The one I made


When I left home, Mom gave me a select number of ornaments off of our family tree to take with me....namely some of the ones I had made. Obviously, she wanted to keep some of them, and rightly so. Yet she willingly gave me a certain one, an odd one among all of the others.

This ornament was made from recycled greeting cards. Not just any greeting cards....but greeting cards from the 60, 70s and 80s, SO much fun to look through. Not only that, they were the cards of my 7th grade Social Studies teacher, Mrs. Mayfield.

Our middle school was an ancient building downtown. By ancient I mean built in the 20s, with no air conditioning to speak of even in the years I attended, 1990-92. The classrooms had 17-foot ceilings (or so it seemed), and the linoleum was scuffed and dulled. Chipped paint on every wall showed the four or five other colors they had been painted previously.

It fit right in, then, that we would use old greeting cards to construct decorations for our trees. They were easy to get, cheap, requiring no approval from the school district's accountants....and yet we students acted as if our teacher had bought personally for us the finest materials to work with. We were just glad to be able to make something like this instead of enduring "busy work."

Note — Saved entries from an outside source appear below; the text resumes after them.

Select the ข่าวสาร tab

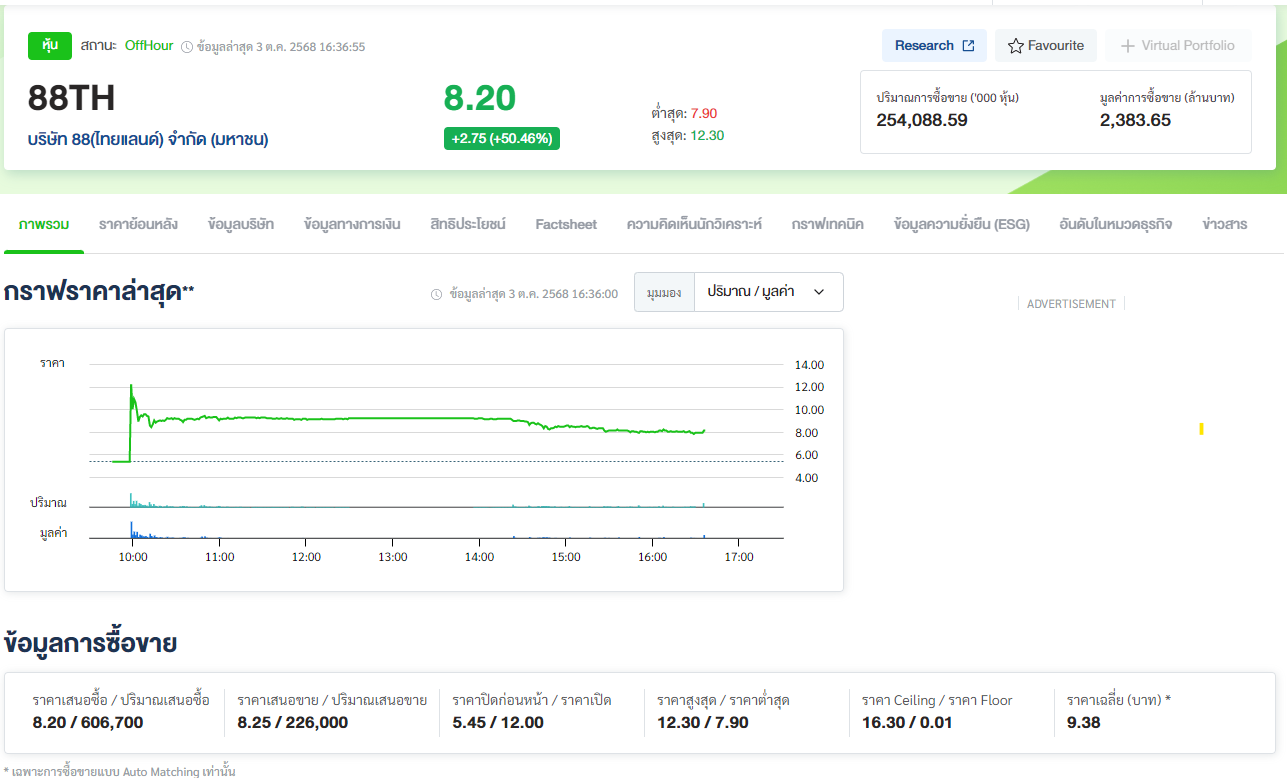pyautogui.click(x=1224, y=224)
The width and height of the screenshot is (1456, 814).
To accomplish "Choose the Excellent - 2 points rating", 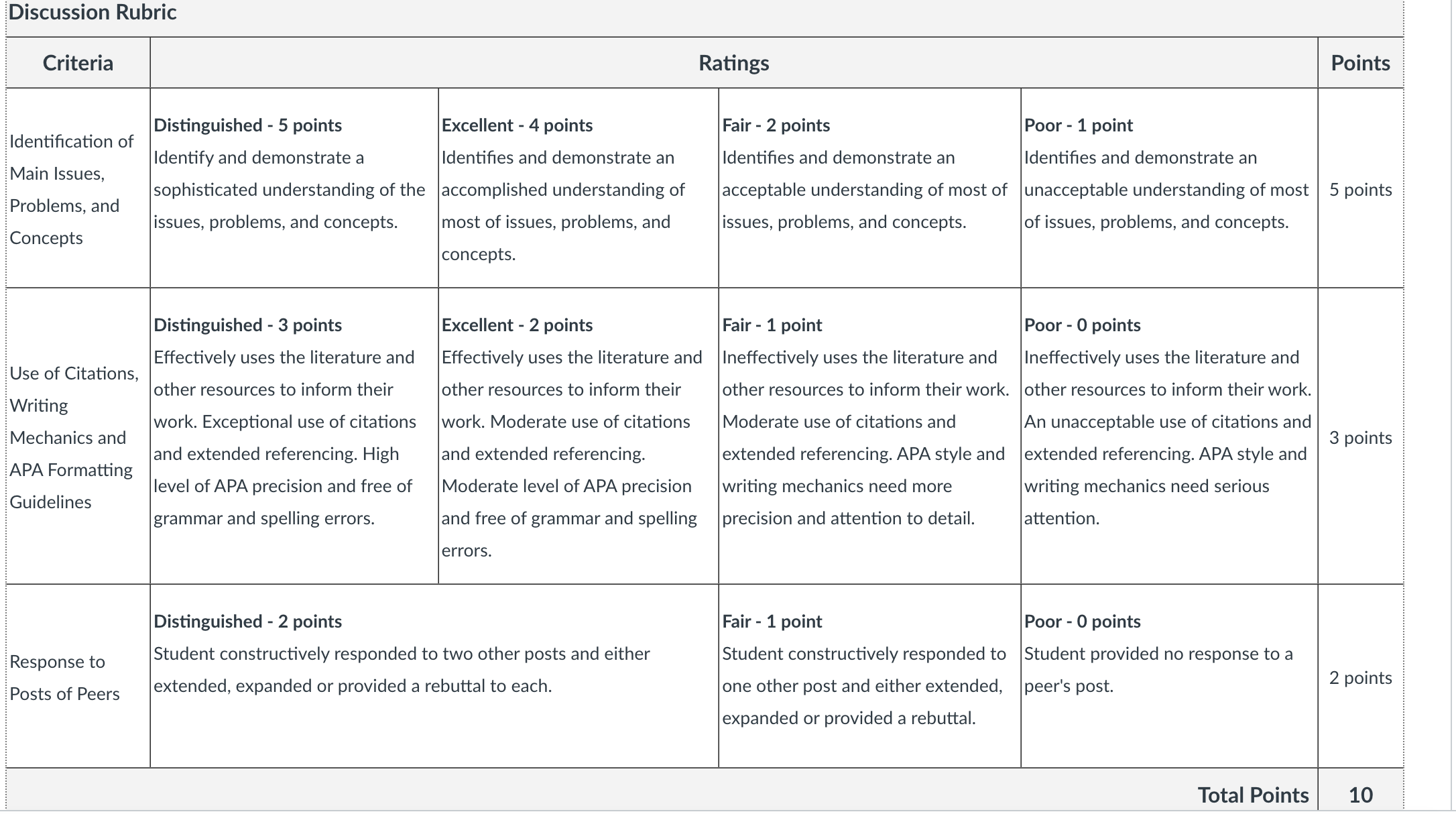I will (579, 436).
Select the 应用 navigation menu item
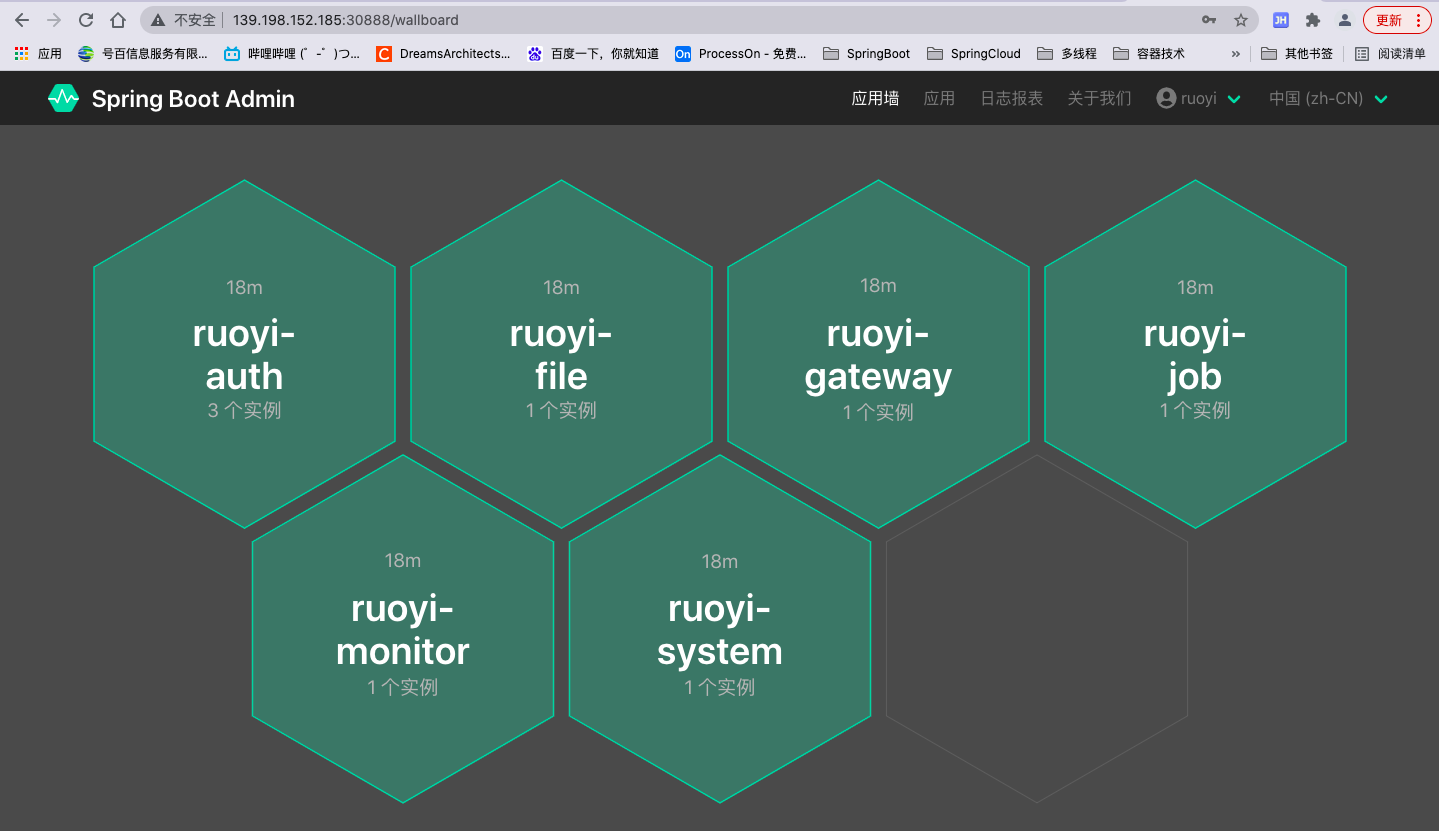The image size is (1439, 831). tap(939, 98)
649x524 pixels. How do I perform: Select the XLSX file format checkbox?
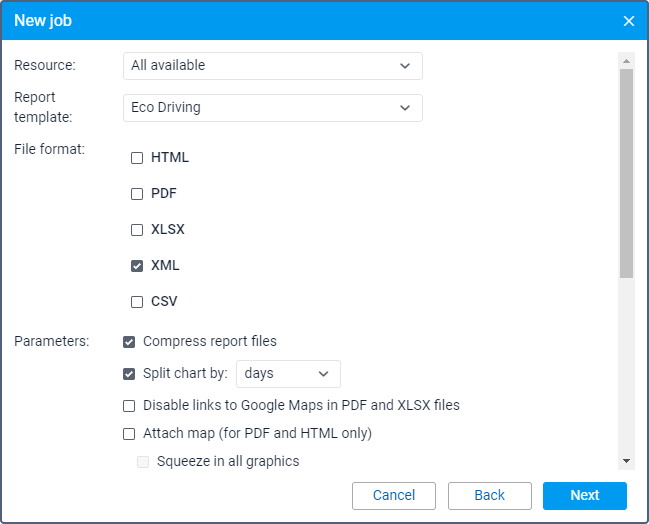pyautogui.click(x=137, y=230)
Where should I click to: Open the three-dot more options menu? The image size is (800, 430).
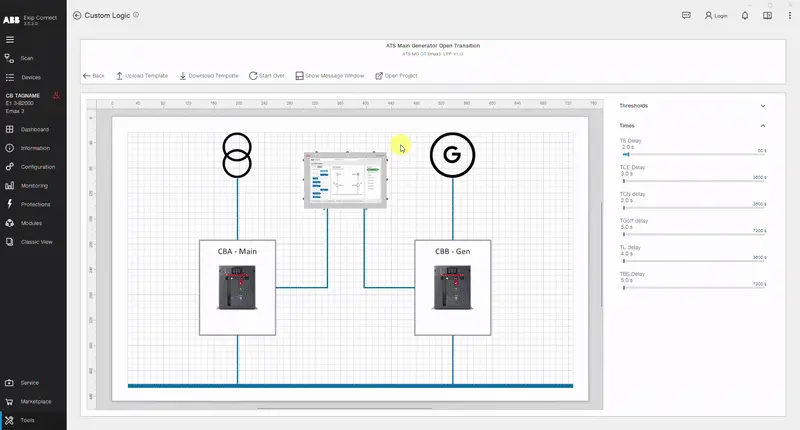tap(789, 16)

Mrs. Mayfield came up with this idea as a last-few-days-before-Christmas class project. Even the kids who didn't try at anything were really excited about this endeavor. It put everybody in the Christmas spirit. Even kids who fought outside after school were sharing glue, scissors, and complimenting each other's designs. I can still see the interaction in my mind's eye; it was amazing. I watched it in awe.

This particular Christmas was a sad Christmas for my family. Dad was right in the middle of his 18-month tour as an Army officer to Panama. It would just be Mom, my sister (4 years old at the time) and I celebrating this year. Mom didn't put our tree up until the 18th this year....I think she couldn't wait to take it back down, either.

I tried to bring holiday cheer into the house any way I could this year. Even though it was just a cardboard ornament, I carried it as if it were a fabrege egg. I couldn't wait to show Mom and Emily.

I carried this little trinket of an ornament home, carefully holding its golden string. I placed it on the tree and surveyed how it looked amidst all of the others. It was beautiful....though just a simple craft from the clumsy hands of an awkward 12-year-old.